TL;DR
Date & Role
May 22- Sept 22 • Product Design Intern
The problem
Weather patterns are changing fast, and reliable forecasts aren’t always easy to find. We noticed users often misinterpreted terms like “percent chance of rain,” which led to confusion and reduced trust in Google’s weather results.
Goal
Help users trust Google to give them information eather probabilities clear, intuitive, and actionable especially during daily routines and critical extreme weather events.
What was one big challenge
Turn complex forecasts into intuitive, everyday decisions for users across North America and Asia, bridging the gap between probability models and real-world action.
Sahib's Contribution
Designed interactive prototypes and led usability testing across North America and Asia to uncover how users interpret weather probabilities and proposed designs to make forecasts more intuitive, clear, and trustworthy.
Impact
The prototypes guided teams designing weather search results, emphasized the importance of probability representations to VP and Director of AIUX and helped me have my first experience designign at scale. I learnt how to bring visibiltiy to my work across multiple teams at Google Research, helping them apply findings to improve their own models and user experiences.
Math is hard. Probabilities are even harder, both don’t always make sense. Take weather forecasts, for example. Most people don’t really know what a “30% chance of rain” means. Is it going to rain 30% of the day? In 30% of the area? Or at 30% strength?
In the summer of 2022, I joined the AIUX team to make weather predictions more easily communicable to users meeting them where they already were: Google Weather search results.
The current assistant UI was confusing and I wanted the solution to be multimodal from the ground up blending voice and visual interactions. Through usability testing in North America and Asia, I uncovered patterns that helped simplify the UI and make the assistant feel more intuitive and reliable across regions.

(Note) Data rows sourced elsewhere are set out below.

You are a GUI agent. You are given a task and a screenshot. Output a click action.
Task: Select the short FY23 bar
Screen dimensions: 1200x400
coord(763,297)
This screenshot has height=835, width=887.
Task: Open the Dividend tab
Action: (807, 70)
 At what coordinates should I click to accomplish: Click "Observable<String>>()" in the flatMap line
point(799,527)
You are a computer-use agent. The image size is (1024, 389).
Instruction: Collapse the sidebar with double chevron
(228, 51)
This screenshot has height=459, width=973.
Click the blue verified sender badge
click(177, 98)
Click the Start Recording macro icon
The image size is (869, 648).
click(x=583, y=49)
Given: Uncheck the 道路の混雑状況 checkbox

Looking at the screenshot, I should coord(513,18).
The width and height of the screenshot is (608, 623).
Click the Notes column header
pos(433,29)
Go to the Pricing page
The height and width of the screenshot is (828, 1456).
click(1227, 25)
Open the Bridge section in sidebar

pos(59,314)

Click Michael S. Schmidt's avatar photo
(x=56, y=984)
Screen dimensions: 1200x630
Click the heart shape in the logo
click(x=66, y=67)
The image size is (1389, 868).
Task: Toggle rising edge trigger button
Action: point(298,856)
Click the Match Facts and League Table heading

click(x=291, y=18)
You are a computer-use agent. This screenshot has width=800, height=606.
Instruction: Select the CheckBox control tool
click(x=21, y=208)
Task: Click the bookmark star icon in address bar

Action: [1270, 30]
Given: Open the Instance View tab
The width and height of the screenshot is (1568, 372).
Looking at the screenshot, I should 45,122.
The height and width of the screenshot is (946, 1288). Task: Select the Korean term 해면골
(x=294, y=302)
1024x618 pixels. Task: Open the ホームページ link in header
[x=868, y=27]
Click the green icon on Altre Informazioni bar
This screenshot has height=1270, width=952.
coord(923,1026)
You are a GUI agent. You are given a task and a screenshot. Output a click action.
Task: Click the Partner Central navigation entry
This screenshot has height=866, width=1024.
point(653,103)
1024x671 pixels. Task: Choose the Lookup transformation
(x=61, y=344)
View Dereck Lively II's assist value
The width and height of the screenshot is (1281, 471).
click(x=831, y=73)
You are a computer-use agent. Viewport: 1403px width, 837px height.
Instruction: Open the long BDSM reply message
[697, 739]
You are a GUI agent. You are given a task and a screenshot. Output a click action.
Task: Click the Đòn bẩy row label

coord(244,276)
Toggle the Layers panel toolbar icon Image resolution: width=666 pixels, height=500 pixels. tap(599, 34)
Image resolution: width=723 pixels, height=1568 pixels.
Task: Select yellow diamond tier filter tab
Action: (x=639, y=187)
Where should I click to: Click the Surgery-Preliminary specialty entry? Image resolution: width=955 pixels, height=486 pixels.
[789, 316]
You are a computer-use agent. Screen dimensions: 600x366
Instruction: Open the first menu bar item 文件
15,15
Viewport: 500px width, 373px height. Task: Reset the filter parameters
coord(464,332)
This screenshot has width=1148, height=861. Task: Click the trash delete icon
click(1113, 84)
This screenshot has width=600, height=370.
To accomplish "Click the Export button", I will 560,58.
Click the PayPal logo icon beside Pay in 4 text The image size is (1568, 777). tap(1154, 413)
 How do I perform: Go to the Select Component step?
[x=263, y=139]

The end result was a simplified UI that guided users’ attention to the most important weather notifications. In user testing, over 85% of participants rated it as reliable, and more than 50% reported increased trust in the forecast. These insights helped inform the next set of updates for Google Assistant’s weather experience.
What made this even more rewarding was how cross-functional the work became. Some of the most valuable input came from outside our immediate team, partner orgs, researchers, even folks experimenting on side projects. Good ideas deserve a path forward, no matter where they come from.
Extending our teams partnership with external orgs , I created a detailed user study plan to learn more about the needs of users from weather search results and how we can help them. It led to a series of prototypes which integrated google weather search into their everyday life. I wanted to bring functionality over everything and implemented Material 3 guidelines.
I designed for common moments where upcoming weather affects what users want to do next. By integrating contextual weather snippets across key touchpoints, we created a seamless and dynamic experience. Each user’s weather updates were uniquely relevant—surfaced exactly when and where they mattered.
After exploring further, I realized that scale was essential to solve for when it came to weather search. People all over the globe trust Google to tell them the weather and if its wrong, Google is trusted less. I pushed for immersive international research, first with vendor partners, and later with our expanding in-house UXR team.

These research insights grounded our roadmap and helped us advocate for everything from new features to broader org investment. Along the way, I learned that the Floods team at Google was working on an adjacent project where users needed to interpret probabilistic forecasts in high-stakes situations. Our work helped shape how Google could present this information in a way that felt trustworthy and in many cases will be life-saving.

We designed and tested prototypes that visualized probabilities and weather events in a way users could instantly grasp, no accurate mental model of forecasting required. Our goal was to reduce cognitive load and make weather search feel actionable, not abstract. In user testing, people reported higher trust and quicker decision-making, even in high-stakes scenarios.